The spicy red 2009 Yaris S five-door I tested last week, with its wide, roof spoiler and snappy 1.5 liter four-cylinder, is every bit the competent economy car. It's typical Toyota-quiet, has a smooth suspension, excellent lateral seat support, and returned about 26 miles per gallon in my 195-mile test of mixed driving. But when compared to the sportier Honda Fit and the all-wheel-drive capable Suzuki SX4 Crossover, our top-level $17,515 Yaris is pricey for what it lacks.

  • No seat height adjustment. It's standard on Staples office chairs, but not in the Yaris. Thankfully, the ample headroom makes up for it.
  • No navigation. Neither the crudely drawn maps of the Fit, nor the standard removable Garmin unit in the SX4.
  • No manual mode. The Fit offers a 5-speed automatic with paddle shifters that let the driver bang the tachometer to its rev-limiter, which brings some real entertainment to this class. Toyota's four-speed shifts smoother, however, and its widely-spaced gear ratios don't make you call for another overdrive.
  • No trip computer. The center-mounted instrument panel reeks of Scion, and while some may like it, it's a chore to avert your eyes to the right instead of straight ahead (the Mini Cooper is equally guilty of this distraction). It's easy to read, but there's no trip computer - not even a fuel economy readout. The tire pressure monitoring system has a warning light, but makes you guess which tire is low. Considering how cheap it is these days to display OBD information, this was a big surprise.
  • Strange vertical dashboard. On the hatchback, the three large circular HVAC dials are arranged like a traffic light. It's frustrating to reach so far down to adjust the temperature, and hazardous if you attempt to glance at it while driving. The radio tuning knob is also a multifunction disaster - it slides in four directions, pushes inward, and twists. When you're trying to adjust the bass, you'll slide the knob by mistake, switching your iPod track. A very deft hand is required.

These wouldn't be obvious shortcomings had I not driven a 2009 Fit Sport, which offered quicker turn-in, a firmer suspension, a faster-revving engine, and innovative fold-up rear seats, which allow cargo to lie flat on the floor. Granted, not everyone wants a harsher ride, but in terms of driving enjoyment, the little Honda is the supercar of the subcompact class.

The 2009 Suzuki SX4 Crossover with optional all-wheel-drive is a great value for around $18,000. The ability to switch from two-wheel to four-wheel to four-wheel lock is unheard of in this class, and the SX4 plowed through some deep snow this winter without any fuss. With heated seats (which the Yaris doesn't offer), it's an ideal economy car to blaze the blizzard-caked roads of New England.

The $12,205 base price for the manual 3-door Yaris is quite attractive, though it doesn't include power windows and locks. Still, despite some glaring omissions and setbacks, the Yaris feels substantial.

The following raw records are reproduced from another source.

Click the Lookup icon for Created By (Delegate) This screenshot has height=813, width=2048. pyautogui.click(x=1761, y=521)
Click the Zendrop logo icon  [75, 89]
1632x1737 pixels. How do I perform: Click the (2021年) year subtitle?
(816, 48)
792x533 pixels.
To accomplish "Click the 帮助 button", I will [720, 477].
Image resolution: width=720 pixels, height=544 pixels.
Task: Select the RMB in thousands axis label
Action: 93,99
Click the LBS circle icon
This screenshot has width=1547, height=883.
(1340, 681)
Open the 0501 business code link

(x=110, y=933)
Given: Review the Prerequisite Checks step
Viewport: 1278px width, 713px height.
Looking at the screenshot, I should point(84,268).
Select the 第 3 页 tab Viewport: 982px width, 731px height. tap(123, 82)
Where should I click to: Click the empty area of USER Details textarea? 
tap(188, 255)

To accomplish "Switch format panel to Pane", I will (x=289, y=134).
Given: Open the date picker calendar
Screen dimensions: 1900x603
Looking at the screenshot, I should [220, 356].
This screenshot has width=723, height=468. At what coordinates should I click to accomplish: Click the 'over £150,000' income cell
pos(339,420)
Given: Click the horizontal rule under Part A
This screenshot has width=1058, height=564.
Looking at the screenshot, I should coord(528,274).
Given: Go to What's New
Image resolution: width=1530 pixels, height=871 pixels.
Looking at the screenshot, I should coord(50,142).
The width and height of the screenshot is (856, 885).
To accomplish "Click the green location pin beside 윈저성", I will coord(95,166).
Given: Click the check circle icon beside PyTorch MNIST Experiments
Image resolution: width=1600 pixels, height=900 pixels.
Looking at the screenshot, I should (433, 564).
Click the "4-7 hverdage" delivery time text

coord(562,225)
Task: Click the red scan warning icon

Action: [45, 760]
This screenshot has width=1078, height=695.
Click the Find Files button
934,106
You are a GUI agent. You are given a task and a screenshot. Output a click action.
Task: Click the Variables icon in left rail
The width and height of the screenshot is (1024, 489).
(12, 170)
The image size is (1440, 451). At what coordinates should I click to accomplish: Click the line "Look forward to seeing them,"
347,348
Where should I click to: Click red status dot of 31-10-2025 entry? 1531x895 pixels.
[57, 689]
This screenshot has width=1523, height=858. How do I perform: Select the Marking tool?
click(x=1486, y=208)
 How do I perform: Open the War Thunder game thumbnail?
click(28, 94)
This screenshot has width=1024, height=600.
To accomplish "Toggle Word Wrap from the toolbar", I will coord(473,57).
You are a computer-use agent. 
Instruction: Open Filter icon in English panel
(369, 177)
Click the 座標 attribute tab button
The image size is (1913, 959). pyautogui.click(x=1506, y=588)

The doors close with a reassuring weight, and don't sound tinny like the Nissan Versa (which is dirt cheap at $9,990). The backseat includes headrests for all three seating positions, and the smallish cargo area swallowed a huge, two-foot wide suitcase for a quick trip to Logan Airport. Side-view mirrors are large, the rear quarters largely unobstructed. Thirsty junk collectors like myself appreciate the seven large storage bins spanning the dashboard (two are the size of gloveboxes), and large cupholders in every door pocket.

When a redesigned model arrives sometime in 2011, it should be more refined and ripe for Toyota's hybrid powertrain (read more about the possible Yaris Hybrid here). Until then, keep your wallet trained on the Honda or Suzuki.

This blog is not written or edited by or the Boston Globe.
The author is solely responsible for the content.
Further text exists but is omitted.